[Stored items]

[Start of section]

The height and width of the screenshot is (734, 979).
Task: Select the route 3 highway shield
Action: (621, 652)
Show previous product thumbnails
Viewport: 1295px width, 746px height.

[End of section]
[Start of section]

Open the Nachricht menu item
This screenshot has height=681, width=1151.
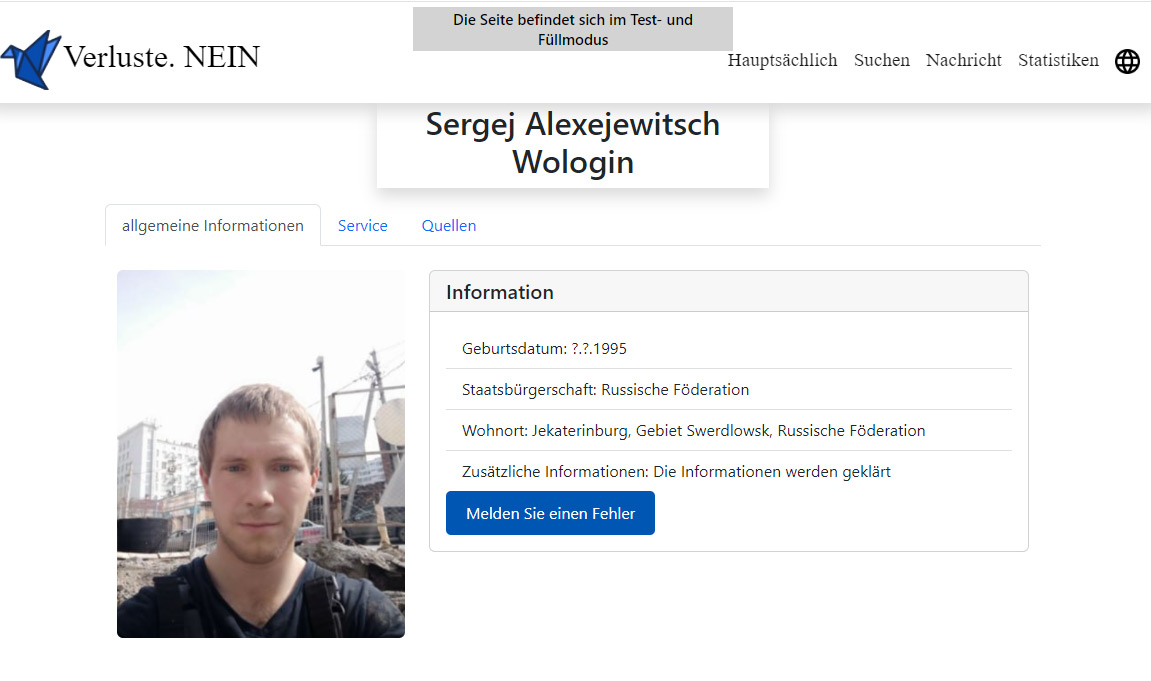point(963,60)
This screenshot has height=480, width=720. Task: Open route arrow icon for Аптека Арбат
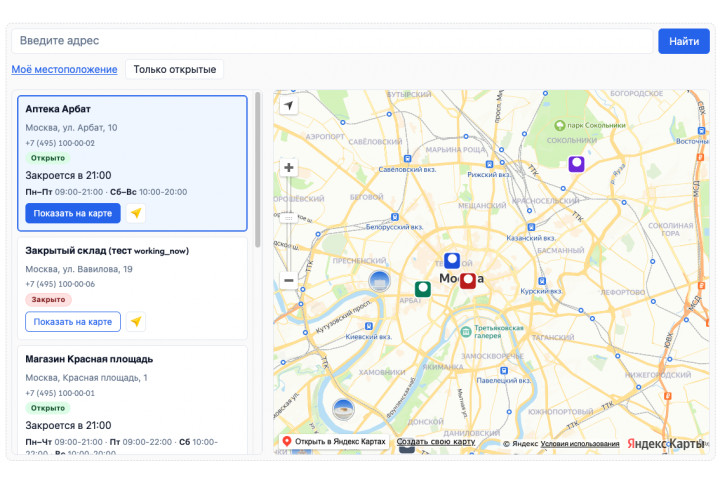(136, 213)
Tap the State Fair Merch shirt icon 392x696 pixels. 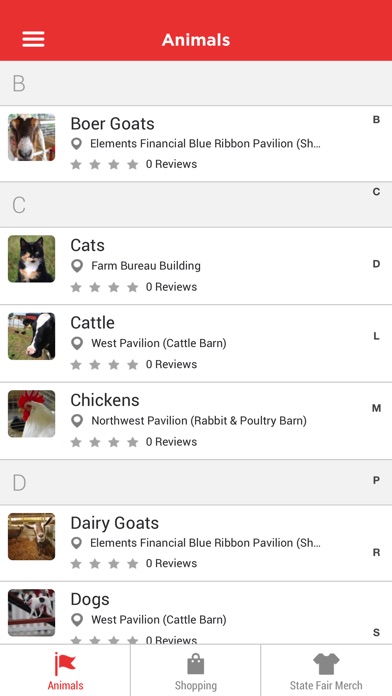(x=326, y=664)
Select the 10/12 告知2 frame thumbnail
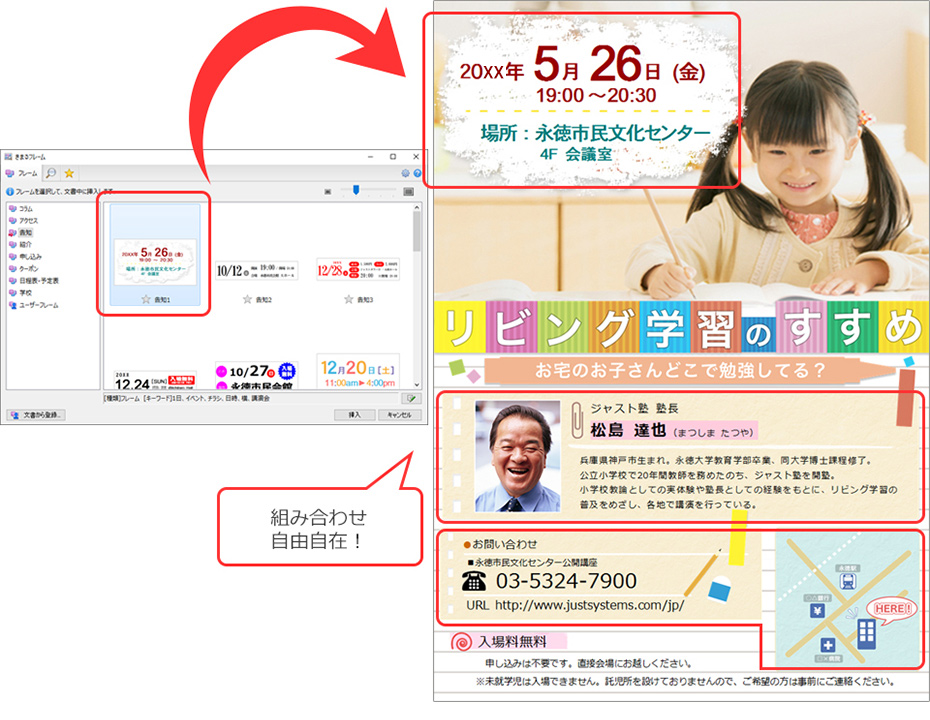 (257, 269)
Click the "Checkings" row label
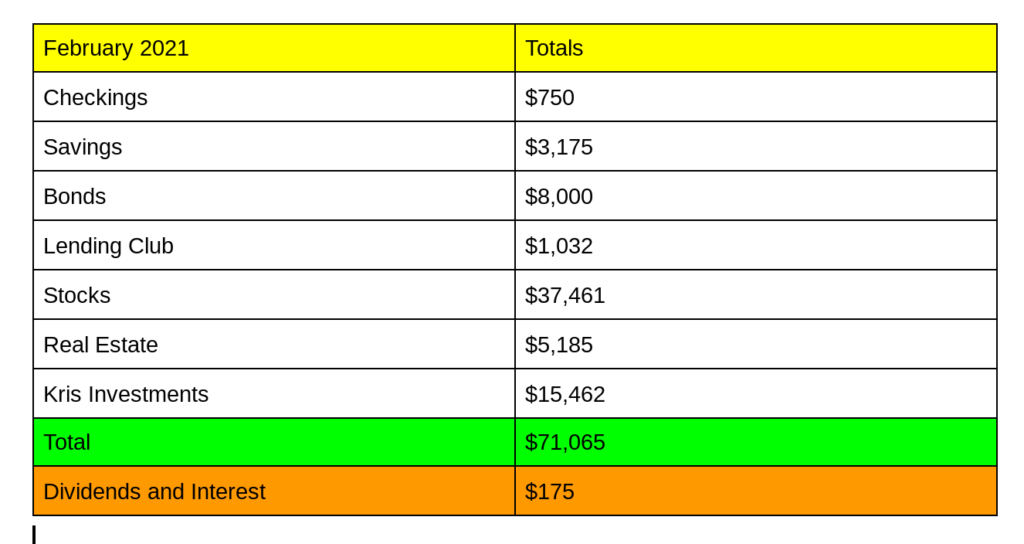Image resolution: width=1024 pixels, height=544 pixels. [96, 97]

[End of section]

Above are the records; from them, give again exactly the lines from the one containing "Show previous product thumbnails" through the one containing "Viewport: 1295px width, 746px height.", both included.

Task solution >>
Show previous product thumbnails
Viewport: 1295px width, 746px height.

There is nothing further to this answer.